### Text section:
--------------------

# Vancouver or Toronto area?



## Mick68 (Mar 11, 2011)

Hi, myself and my wife are in the process of applying under the federal skilled worker category. We would very much appreciate any advice regarding small towns and communities around the Toronto and Vancouver areas. We will be bringing 2 dogs and 2 cats with us so would prefer somewhere where real estate properties are available with land. We have narrowed our search down to Toronto or Vancouver and are fully aware they are completely different and offer substantially different Options but do not really know where to start our search! we are also aware a commute for work would be required which isn't a problem if we were to live out of the city areas. 
Any advise regarding small towns and communities around these two cities would be invaluable. 
Many thanks in advance
Michael.


----------



## Auld Yin (Mar 10, 2009)

Mick68 said:


> Hi, myself and my wife are in the process of applying under the federal skilled worker category. We would very much appreciate any advice regarding small towns and communities around the Toronto and Vancouver areas. We will be bringing 2 dogs and 2 cats with us so would prefer somewhere where real estate properties are available with land. We have narrowed our search down to Toronto or Vancouver and are fully aware they are completely different and offer substantially different Options but do not really know where to start our search! we are also aware a commute for work would be required which isn't a problem if we were to live out of the city areas.
> Any advise regarding small towns and communities around these two cities would be invaluable.
> Many thanks in advance
> Michael.


As you pointed out two quite diverse areas. I can give you information about the surrounding Toronto countryside but really you need to visit Canada and determine for yourselves which area would provide the lifestyle you're seeking.


----------



## Mick68 (Mar 11, 2011)

Auld Yin said:


> As you pointed out two quite diverse areas. I can give you information about the surrounding Toronto countryside but really you need to visit Canada and determine for yourselves which area would provide the lifestyle you're seeking.


Thanks for the reply Auld Yin, we are planning a visit around may-June this year, any information regarding the Toronto countryside would be fantastic.
Thanks for taking the time,
Michael.


----------



## Auld Yin (Mar 10, 2009)

Mick68 said:


> Thanks for the reply Auld Yin, we are planning a visit around may-June this year, any information regarding the Toronto countryside would be fantastic.
> Thanks for taking the time,
> Michael.


Well Ontario (Toronto) is as different from BC as night is from day. Ontario is relatively flat whereas BC is mountainous and has an ocean coast.
Ontario around Toronto has much very good farmland with many small farms. A friend just bought a very nice 100 acre farm with a lovely house on site. Cost was $400,000 and within commuting distance of the city. It is not a crop farm but good for animals such as cattle and sheep. Toronto is the country's financial centre consequently has the bulk of jobs in most professions. Close to the US border (2 hours).


----------



## Mick68 (Mar 11, 2011)

Auld Yin said:


> Well Ontario (Toronto) is as different from BC as night is from day. Ontario is relatively flat whereas BC is mountainous and has an ocean coast.
> Ontario around Toronto has much very good farmland with many small farms. A friend just bought a very nice 100 acre farm with a lovely house on site. Cost was $400,000 and within commuting distance of the city. It is not a crop farm but good for animals such as cattle and sheep. Toronto is the country's financial centre consequently has the bulk of jobs in most professions. Close to the US border (2 hours).


Thanks Auld Yin,
Any chance you could name a few of the areas you talk about so I could investigate further?
Thanks so much


----------

--------------------

### Given entries:

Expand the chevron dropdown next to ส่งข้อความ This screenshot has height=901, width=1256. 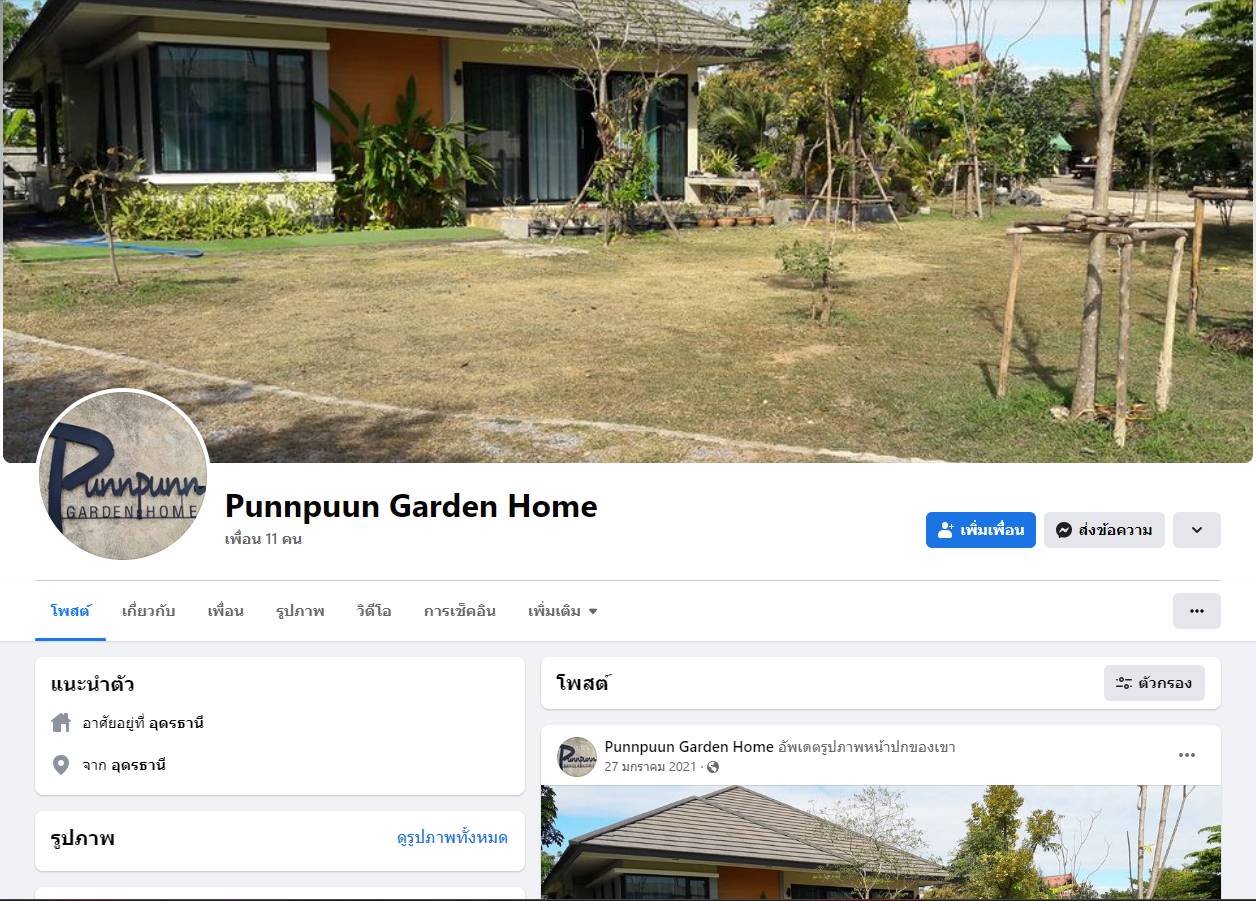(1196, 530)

--------------------

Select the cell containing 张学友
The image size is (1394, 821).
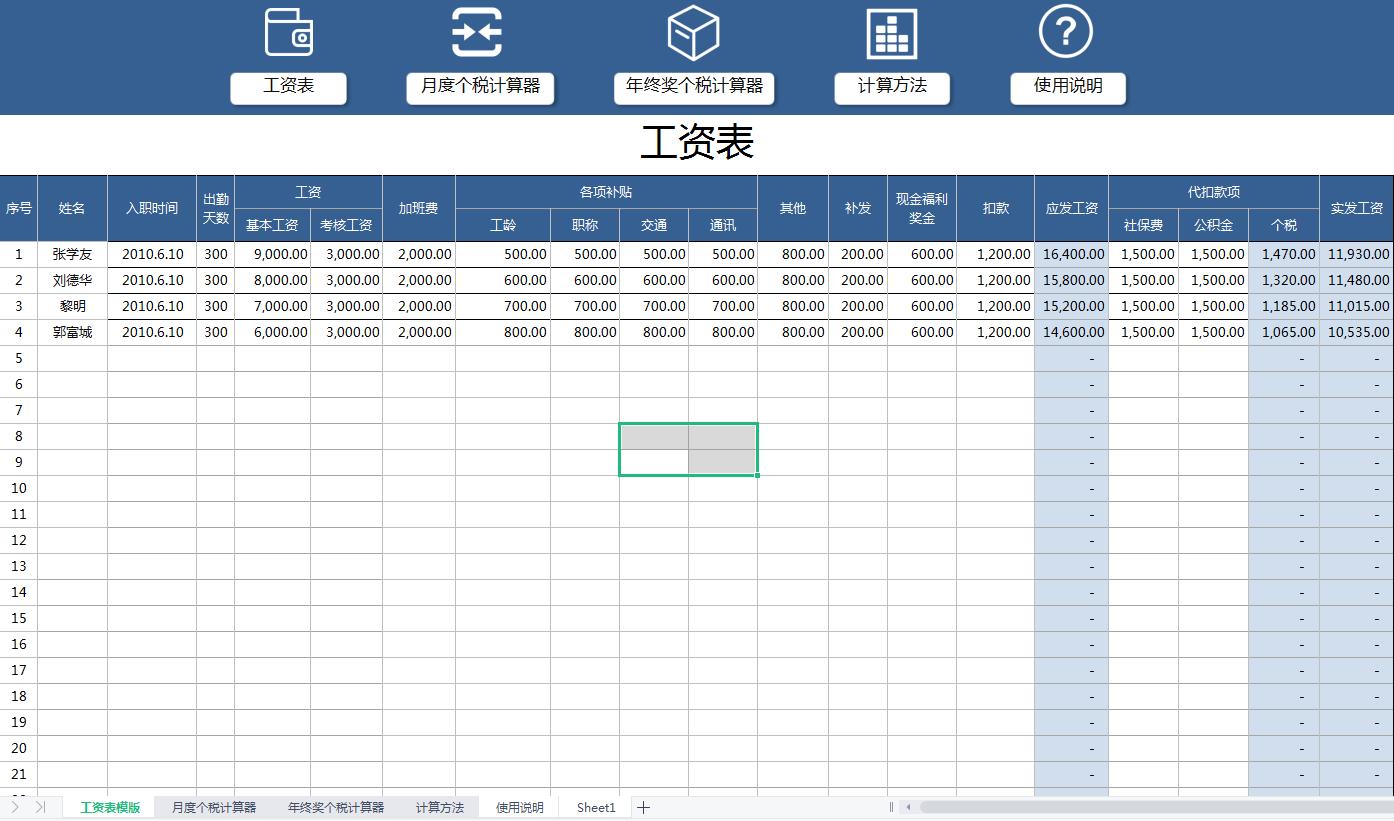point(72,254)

--------------------

### Requirements:
In the forum thread on choosing between Vancouver and Toronto, what did the friend's 100 acre farm cost? Please answer briefly.

### Output below:
$400,000